Sunday, March 15, 2015

GOP Discovers Income Inequality

As evidenced by some recent quotes, it appears the Republican party is trying to get a We-Care-About-Income-Inequality agenda off the ground before the 2016 election cycle heats up.

  • Jeb Bush: "The opportunity gap is the defining issue of our time."
  • Paul Ryan: "The Obamanomics that we're practicing now have exacerbated inequality."
  • Rand Paul: "Income inequality has worsened under this administration."
  • Ted Cruz: "We're facing right now a divided American when it comes to the economy...Today, the top 1% earn a higher share of our national income than any year since 1928."
  • Mitt Romney: "Under President Obama the rich have gotten richer, income inequality has gotten worse."

what eye thynk:   Apparently deciding to sweep GOP policy culpability under the rug, Republicans love, love, love income inequality as a campaign issue.  They also love the Right to Work (for Less) movement, hate labor unions, and refuse to raise the minimum wage--three strictly Republican positions that have, in fact, "exacerbated inequality"--so I'm not sure how far their We-Care slogan will fly.

I can't help but smile at President Obama's response to Mitt (47-percent) Romney's take on the problem: "We've got a former presidential candidate on the other side who suddenly is just deeply concerned about poverty.  That's great."

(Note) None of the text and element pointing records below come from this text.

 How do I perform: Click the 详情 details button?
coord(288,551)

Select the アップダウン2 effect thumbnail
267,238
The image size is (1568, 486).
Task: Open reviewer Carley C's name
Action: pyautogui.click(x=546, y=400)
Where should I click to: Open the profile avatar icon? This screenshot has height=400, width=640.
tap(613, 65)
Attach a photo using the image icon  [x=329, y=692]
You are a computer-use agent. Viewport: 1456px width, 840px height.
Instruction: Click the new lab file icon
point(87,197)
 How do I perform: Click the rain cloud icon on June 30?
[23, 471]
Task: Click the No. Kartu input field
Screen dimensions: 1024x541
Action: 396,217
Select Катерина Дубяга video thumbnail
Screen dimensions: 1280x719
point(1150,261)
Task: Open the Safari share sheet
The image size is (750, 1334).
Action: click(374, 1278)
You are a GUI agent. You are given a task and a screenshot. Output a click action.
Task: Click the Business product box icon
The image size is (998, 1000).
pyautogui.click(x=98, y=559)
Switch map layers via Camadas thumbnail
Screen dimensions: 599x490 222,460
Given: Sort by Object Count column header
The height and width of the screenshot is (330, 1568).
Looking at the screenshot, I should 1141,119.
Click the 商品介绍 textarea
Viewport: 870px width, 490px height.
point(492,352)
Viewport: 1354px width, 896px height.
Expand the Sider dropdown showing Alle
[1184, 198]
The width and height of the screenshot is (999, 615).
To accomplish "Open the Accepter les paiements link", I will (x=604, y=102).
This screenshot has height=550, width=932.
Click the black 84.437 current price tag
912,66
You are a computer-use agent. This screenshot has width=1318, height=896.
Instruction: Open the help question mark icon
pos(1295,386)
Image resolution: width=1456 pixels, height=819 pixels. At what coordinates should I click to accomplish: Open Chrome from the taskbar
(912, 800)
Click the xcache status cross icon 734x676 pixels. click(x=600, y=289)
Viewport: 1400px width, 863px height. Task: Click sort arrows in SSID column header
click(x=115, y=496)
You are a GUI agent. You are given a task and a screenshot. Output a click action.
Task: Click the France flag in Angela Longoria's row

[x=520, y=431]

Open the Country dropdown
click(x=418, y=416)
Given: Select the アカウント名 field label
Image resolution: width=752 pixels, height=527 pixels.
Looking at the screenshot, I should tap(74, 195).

Acknowledging the existence of a problem is not the same as effecting a solution.  No matter how brightly they try to paint it, recognizing the existence of income inequality is not the same as reversing its effect on the American worker. 

If they really care about income inequality and rebuilding the middle class, they would be looking at our labor history (not that history is high on their favorites list either.)

Let's be realistic, there are exceptions, but does anyone really believe the average business owner will raise his employees' pay voluntarily?  One person asking for better pay is an exercise in futility.  One hundred people asking for better pay is a movement toward equity.

America's middle class was virtually created by the modern labor union movement.  Ayn Rand had nothing to do with it.


  

1 comment:

  1. My Uncle George Roberts worked at Goodrich circa 1933. He was a proponent for creating a union. To say that the work force were underpaid and over worked is an understatement! Labor foremen regularly beat the tire builders.
    Hard to believe by today's standards, but it was how "business" was done back then. This behavior was not only sanctioned by management, but encouraged. I know. I heard Uncle George talking to my parents about it.
    One day, just like in the old gangster movies, a big old Buick slowly drove by Grandma's house, a door opened, and 'they' pushed Uncle George's beaten body to the curb, then sped off.
    Uncle George survived this beating and went of to help create the United Rubber Workers Union.
    I can promise you, management was not behind any plan for reducing income inequality.